In realtà è proprio il monastero, già guardato con sospetto, il vero obiettivo di Graziani che attraverso di esso intende colpire la chiesa copta nel suo complesso e, più in generale, l’aristocrazia tradizionale etiopica – in particolare quella amhara – per costringere entrambi alla collaborazione. “Non si sarebbe potuta avere opportunità migliore per sbarazzarci di loro”, afferma infatti il 1° marzo in un telegramma al generale Nasi, ordinandogli di fucilare tutti i notabili (e i loro seguaci) fatti prigionieri, assieme a quanti si sono costituiti.
Dopo il fallimento di un primo attacco al monastero nella notte del 22 febbraio, in cui molti dei religiosi riescono a mettersi in salvo, il secondo tentativo è pianificato con cura scrupolosa. Viene scelta, non a caso, la data del 20 maggio (12 Genbot), festa di S. Mikael e ricorrenza della traslazione delle spoglie di S. Tekle Haymanot; data rilevante nel calendario religioso etiopico e la più importante fra le festività celebrate dal monastero, che per tale ragione avrebbe accolto un numero considerevole di persone, peraltro richiamate anche dall’offerta di doni promessa per quel giorno particolare dalle autorità fasciste a coloro che avessero preso parte alle celebrazioni.
Le operazioni contro il monastero vengono dirette dal generale Pietro Maletti al quale il viceré non aveva mancato di far presente in un foglio di istruzioni telegrafato il 7 aprile che “[...] più vostra signoria distruggerà nello Scioa e più acquisterà benemerenze nei riguardi pacificazione territorio impero”.
In aggiunta ai carabinieri già presenti, e ad altri fatti confluire da Dabra Berhan, Maletti concentra nella zona tre battaglioni di truppe coloniali che il 18 maggio costringono i religiosi, i visitatori e i pellegrini all’interno della chiesa, sigillandone i portali. Il 19 maggio i prigionieri vengono interrogati, sommariamente identificati e la gran parte di essi caricata su camion diretti a Chagel, una località poco distante, dove il giorno successivo sono raggiunti da altri prigionieri fatti tra i visitatori nel frattempo giunti a Debre Libanos.

#### DATI DISPONIBILI
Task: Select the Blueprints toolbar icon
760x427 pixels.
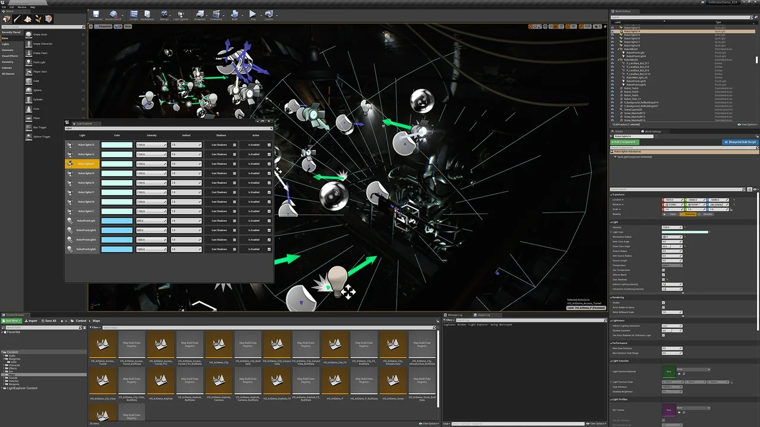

#### PROBLEMA BREVE A
Rispondi a queste domande sul testo dedicato al monastero di Debre Libanos:
(i) In quale notte fallisce il primo attacco al monastero?
(ii) Quale generale dirige le operazioni contro il monastero?
(iii) Verso quale località sono diretti i camion con i prigionieri?
#### PROBLEMA BREVE B
Prosegui il testo sul monastero di Debre Libanos a partire dall'ultima frase riportata.
Il materiale qui non ha alcun ruolo.

#### RISULTATO ESERCIZIO A
(i) La notte del 22 febbraio.
(ii) Il generale Pietro Maletti.
(iii) Chagel.

#### RISULTATO ESERCIZIO B
Il 20 maggio coloro che sono stati lasciati al monastero, per lo più ammalati e disabili, vengono uccisi sul posto. Il giorno 21, dopo aver provveduto a ‘selezionare’ fra i prigionieri di Chagel quelli apparentemente identificabili come religiosi (uno dei criteri sembra sia stato anche quello relativo all’uso o al possesso di un copricapo, come nella tradizione del clero copto), i prigionieri così individuati vengono caricati su camion e trasportati a Laga Wolde, una piana disabitata e ben protetta alla vista da colline, scelta per l’operazione. La località risponde infatti alla necessità di evitare testimoni che possano, da un lato, considerare i giustiziati come martiri e, dall’altro, essere fonte di notizie per la stampa estera, pronta a denunciare i massacri perpetrati dagli italiani. Una indiretta conferma alla decisione di evitare pericolose pubblicità è nelle pagine del diario segreto di Ciro Poggiali che il 1° giugno annota, a proposito di altre sommarie esecuzioni, che “[...] non si sono potute eseguire le fucilazioni coram populo perché i condannati danno esempi superlativamente eroici di coraggio e di dedizione alla causa abissina, e questa sarebbe stata una pericolosa propaganda contro di noi”. Del resto lo stesso Graziani, in un telegramma del 19 marzo, aveva provveduto a fornire a Lessona assicurazioni che: ” [...] le esecuzioni ordinate in conseguenza del noto attentato vengono fatte in località appartate e che nessuno, dico nessuno, può assistervi”.
Così a Laga Wolde i camion dei ‘condannati’ giungono a intervalli regolari scaricando i prigionieri che vengono subito passati per le armi dagli ascari. L’operazione dura l’intero pomeriggio. A esecuzione conclusa Graziani può telegrafare a Lessona comunicando di aver “destinato al plotone di esecuzione 297 monaci, incluso il vicepriore, e 23 laici sospetti di connivenza”, aggiungendo anche: “sono stati risparmiati i giovani diaconi, i maestri e altro personale d’ordine che verranno tradotti e trattenuti nelle chiese di Dabra Berhan”. Tuttavia qualche giorno dopo Graziani ingiunge a Maletti di “passare immediatamente per le armi tutti i diaconi” col pretesto di aver avuto conferma della “piena responsabilità del convento di Debrà Libanòs”. Qualche giorno dopo comunica a Roma di aver giustiziato 129 diaconi: ” [...] sono rimasti così in vita [aggiunge] solo trenta ragazzi seminaristi che sono stati rinviati alle loro case di origine nei vari paesi dello Scioa. In tal modo del convento di Debrà Libanòs [...] non rimane più traccia”.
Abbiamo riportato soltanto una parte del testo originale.